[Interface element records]

━━━━━━━━

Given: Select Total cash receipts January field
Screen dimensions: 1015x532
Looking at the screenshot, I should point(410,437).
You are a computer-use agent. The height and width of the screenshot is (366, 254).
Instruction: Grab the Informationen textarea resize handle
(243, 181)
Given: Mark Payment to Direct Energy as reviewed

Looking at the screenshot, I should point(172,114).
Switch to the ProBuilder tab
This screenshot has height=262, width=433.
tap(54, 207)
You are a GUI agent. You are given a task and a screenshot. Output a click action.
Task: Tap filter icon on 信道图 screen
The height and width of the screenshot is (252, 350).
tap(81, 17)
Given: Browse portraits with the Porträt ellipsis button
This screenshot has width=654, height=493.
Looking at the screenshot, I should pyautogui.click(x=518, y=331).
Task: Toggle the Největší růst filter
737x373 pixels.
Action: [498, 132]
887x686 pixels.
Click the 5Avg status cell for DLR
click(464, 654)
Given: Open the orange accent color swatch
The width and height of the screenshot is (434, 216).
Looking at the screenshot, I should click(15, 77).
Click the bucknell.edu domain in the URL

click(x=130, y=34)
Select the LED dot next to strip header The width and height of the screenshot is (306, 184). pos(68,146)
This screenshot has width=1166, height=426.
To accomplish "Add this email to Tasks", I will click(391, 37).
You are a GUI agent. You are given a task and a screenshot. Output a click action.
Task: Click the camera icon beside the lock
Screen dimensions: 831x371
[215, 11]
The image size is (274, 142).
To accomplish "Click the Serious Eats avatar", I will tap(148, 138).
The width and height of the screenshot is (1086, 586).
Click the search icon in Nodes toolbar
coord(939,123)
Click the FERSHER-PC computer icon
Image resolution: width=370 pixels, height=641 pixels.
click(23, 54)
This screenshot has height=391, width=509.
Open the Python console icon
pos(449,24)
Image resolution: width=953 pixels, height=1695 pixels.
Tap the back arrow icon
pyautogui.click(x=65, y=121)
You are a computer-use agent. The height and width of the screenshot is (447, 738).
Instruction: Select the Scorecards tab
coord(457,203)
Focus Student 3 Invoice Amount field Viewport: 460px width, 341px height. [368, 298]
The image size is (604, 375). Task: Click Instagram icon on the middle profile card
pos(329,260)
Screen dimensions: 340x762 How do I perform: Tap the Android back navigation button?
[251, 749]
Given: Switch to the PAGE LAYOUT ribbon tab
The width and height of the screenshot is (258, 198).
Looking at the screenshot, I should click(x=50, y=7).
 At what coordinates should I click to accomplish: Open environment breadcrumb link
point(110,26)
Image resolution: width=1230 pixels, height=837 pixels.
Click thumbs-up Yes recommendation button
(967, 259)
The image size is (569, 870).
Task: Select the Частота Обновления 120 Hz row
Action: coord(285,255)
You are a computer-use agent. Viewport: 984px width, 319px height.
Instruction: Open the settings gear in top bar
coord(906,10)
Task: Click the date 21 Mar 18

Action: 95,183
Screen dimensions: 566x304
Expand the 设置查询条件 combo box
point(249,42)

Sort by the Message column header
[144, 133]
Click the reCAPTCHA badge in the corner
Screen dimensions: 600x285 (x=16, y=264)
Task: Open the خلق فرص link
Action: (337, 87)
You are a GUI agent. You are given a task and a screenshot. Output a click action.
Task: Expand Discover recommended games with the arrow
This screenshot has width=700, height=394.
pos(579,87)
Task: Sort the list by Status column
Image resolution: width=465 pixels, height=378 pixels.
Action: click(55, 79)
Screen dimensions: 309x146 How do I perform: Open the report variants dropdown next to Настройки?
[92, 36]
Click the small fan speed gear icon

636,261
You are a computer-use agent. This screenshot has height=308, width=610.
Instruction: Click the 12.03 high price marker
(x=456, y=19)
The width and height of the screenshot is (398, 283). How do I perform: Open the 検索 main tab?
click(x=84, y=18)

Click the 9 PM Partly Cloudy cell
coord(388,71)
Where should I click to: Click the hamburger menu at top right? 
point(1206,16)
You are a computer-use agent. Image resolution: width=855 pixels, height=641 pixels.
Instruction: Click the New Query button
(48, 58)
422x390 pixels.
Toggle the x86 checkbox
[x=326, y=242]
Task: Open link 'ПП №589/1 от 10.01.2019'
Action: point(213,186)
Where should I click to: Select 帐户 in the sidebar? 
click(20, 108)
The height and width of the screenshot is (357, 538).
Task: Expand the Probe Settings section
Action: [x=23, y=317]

━━━━━━━━

List each line in the records that contains the word "icon".

Task: Tap filter icon on 信道图 screen
Task: Click the camera icon beside the lock
Click the search icon in Nodes toolbar
Click the FERSHER-PC computer icon
Open the Python console icon
Tap the back arrow icon
The image size is (604, 375). Task: Click Instagram icon on the middle profile card
Click the small fan speed gear icon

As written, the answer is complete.